-- start of TEXT PROVIDED --

In other shocking-shocking news, the following La Niña may affect global climate fluctuations for hundreds of years at a time. No shit we’ll all freeze in a split second!
Following these “cool” news, so I’m resuming my CPU overclocking hobby to “make a change”.
/SARC

Ashby
June 10, 2016 8:29 am

In Southern California we view the El Niño as warm and wet vs. La Niña as cool and dry, so it’s a lot easier to read when flopped vertically, and the colors still work. Properly inverted (Sorry Australia ;)) the Flores Speleotherm results really pop. Particularly obvious correlation with Hubert Lamb’s classic MWP/LIA chart.
I suspect we all immediately see that, but a picture’s worth a thousand words. Unfortunate that the results came from the Australian perspective rather than somewhere in the North.

MarkW
Reply to  Ashby
June 10, 2016 12:58 pm

In Australia, do you find stalactites on the floor?

Reply to  MarkW
June 11, 2016 4:43 am

Aren’t stalactites and stalagmites reversed down under?

ripshin
Editor
June 10, 2016 11:22 am

“In the past decade or so the rise in global temperature had a brief reprieve, the so-called warming hiatus, which can be partly attributed to a persistent La Niña pattern over that period,” Ms Kimbrough said.
So, this is what, number 50-something on the list of explanations for the “hiatus”? The list of explanations for a halt in global warming…which, according to settled science, was itself supposed to be unaffected by anything other than CO2…am I missing something?
rip

Richard M
Reply to  ripshin
June 10, 2016 1:41 pm

Not a new excuse. I believe Trenberth used the cool Pacific excuse at some point in time. What these folks always omit is the overall effect if you go back prior to the hiatus. While La Nina conditions were predominate since 1998, they still haven’t offset the predominate El Nino conditions that started in 1976 and ran during the warming.

June 10, 2016 1:44 pm

1) What orientation of plate tectonics distinguishes Warm from Cold signals? Movement Modeling?

-- end of TEXT PROVIDED --
-- start of ITEMS --

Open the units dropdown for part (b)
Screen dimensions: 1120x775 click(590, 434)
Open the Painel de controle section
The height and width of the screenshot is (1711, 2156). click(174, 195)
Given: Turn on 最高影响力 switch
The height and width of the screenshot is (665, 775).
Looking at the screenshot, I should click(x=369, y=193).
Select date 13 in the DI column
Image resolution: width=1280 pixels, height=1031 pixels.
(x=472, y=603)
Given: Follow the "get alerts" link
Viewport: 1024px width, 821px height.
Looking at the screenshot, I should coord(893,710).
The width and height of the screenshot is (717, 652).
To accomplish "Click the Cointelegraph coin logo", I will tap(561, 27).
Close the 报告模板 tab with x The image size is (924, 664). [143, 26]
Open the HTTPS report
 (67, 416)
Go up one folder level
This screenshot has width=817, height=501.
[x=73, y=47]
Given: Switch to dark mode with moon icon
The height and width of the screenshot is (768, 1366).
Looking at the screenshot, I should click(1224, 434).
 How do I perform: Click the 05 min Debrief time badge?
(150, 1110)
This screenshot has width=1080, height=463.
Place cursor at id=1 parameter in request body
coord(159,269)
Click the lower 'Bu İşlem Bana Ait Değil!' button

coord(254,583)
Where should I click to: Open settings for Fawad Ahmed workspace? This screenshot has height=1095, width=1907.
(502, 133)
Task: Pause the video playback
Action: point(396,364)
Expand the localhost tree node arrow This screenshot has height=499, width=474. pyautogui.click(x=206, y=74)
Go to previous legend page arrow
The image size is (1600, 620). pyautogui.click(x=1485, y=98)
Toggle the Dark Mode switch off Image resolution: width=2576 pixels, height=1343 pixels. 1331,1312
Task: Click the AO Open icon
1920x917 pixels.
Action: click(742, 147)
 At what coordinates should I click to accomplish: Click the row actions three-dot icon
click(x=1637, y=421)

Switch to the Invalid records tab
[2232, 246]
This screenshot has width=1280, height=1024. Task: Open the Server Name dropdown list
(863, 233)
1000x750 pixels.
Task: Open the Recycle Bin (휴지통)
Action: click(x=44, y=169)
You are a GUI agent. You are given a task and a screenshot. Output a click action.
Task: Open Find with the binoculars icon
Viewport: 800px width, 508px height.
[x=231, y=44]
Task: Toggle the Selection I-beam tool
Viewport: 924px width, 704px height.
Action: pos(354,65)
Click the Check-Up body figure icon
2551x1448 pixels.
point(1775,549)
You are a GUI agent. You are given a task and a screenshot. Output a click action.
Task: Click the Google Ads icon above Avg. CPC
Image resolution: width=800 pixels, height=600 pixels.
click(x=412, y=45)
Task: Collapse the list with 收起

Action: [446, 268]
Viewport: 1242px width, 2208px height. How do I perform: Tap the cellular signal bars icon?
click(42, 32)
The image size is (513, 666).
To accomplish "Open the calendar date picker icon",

-- end of ITEMS --

▶ [TO DO]:
a - Summarize the comment thread on La Niña and El Niño in two sentences.
b - Extend the comment thread on La Niña and El Niño from where it stops.

▶ [TASK RESULTS]:
a - Ashby says Southern Californians see El Niño as warm and wet and La Niña as cool and dry, and that flipping the chart vertically makes the Flores results correlate clearly with Hubert Lamb's MWP/LIA chart. ripshin questions a quoted claim that a persistent La Niña pattern partly explains the warming hiatus, and Richard M replies that La Niña conditions since 1998 still haven't offset the El Niño conditions that began in 1976 and ran during the warming.

b -
2) How has potential magmatic activity been been distinguished form isotopic signatures associated with warmth?

June 10, 2016 8:09 pm

We are told that “The team uncovered century-scale patterns in Pacific rainfall and temperature, and linked them with global climate changes in the past 2000 years.” That is fine but it has nothing to do with El Nino which they thoroughly misunderstand. According to them, “The El Niño Southern Oscillation is an irregular variation in winds and sea surface temperatures over the tropical eastern Pacific Ocean……..The new work found periods of predominantly El Niño-like patterns for several hundred years that alternate with La Niña patterns, impacting on global climate over the last 2000 years.” All this is utter nonsense but it gets passed on from misinformed to misinformed individuals. First, ENSO is not an irregular variation of anything. It is a periodic oscillation of ocean water from side to side in the equatorial Pacific, powered by trade winds. Trade winds pile up warm equatorial water unto the Indo-Pacific Warm Pool, the warmest water in the oceans. When no more can be pushed up gravity flow in reverse begins. It takes the form of an El Nino wave that crosses the ocean from west to east and runs ashore in South America. There it splits and knows north and south along the coast. In the process it warms the air above it. That warm air then rises, joins the westerlies, and we notice that an El Nino has arrived. But any wave that runs ashore must also retreat. As the El Nino wave retreats, water level behind it is lowered.Cold water from below then wells up, to fill the vacuum and a La Nina has started. As much as the El Nino warmed the air that La Nina will cool it and the mean temperature will stay the same. That is why an El Nino has no effect on global mean temperature. Note also that they always come in pairs. It is an oxymoron to speak of an “El Nino-like” or a “La Nina-like” patterns. Hansen went the whole hog, declared the entire Miocene to be “El Nino-like,” and never looked back. You van do that when you are the boss but stupidity is stupidity, no matter who thinks they know otherwise. If you want a direct view of the ENSO oscillation all you need to do is to look at a NOAA or HadCRUT4 global temperature curve that has not been smoothed. It looks like it is covered by shark’s teeth. All the teeth you see are El Ninos and the valleys in between are La Ninas. Peak spacing is close to five years.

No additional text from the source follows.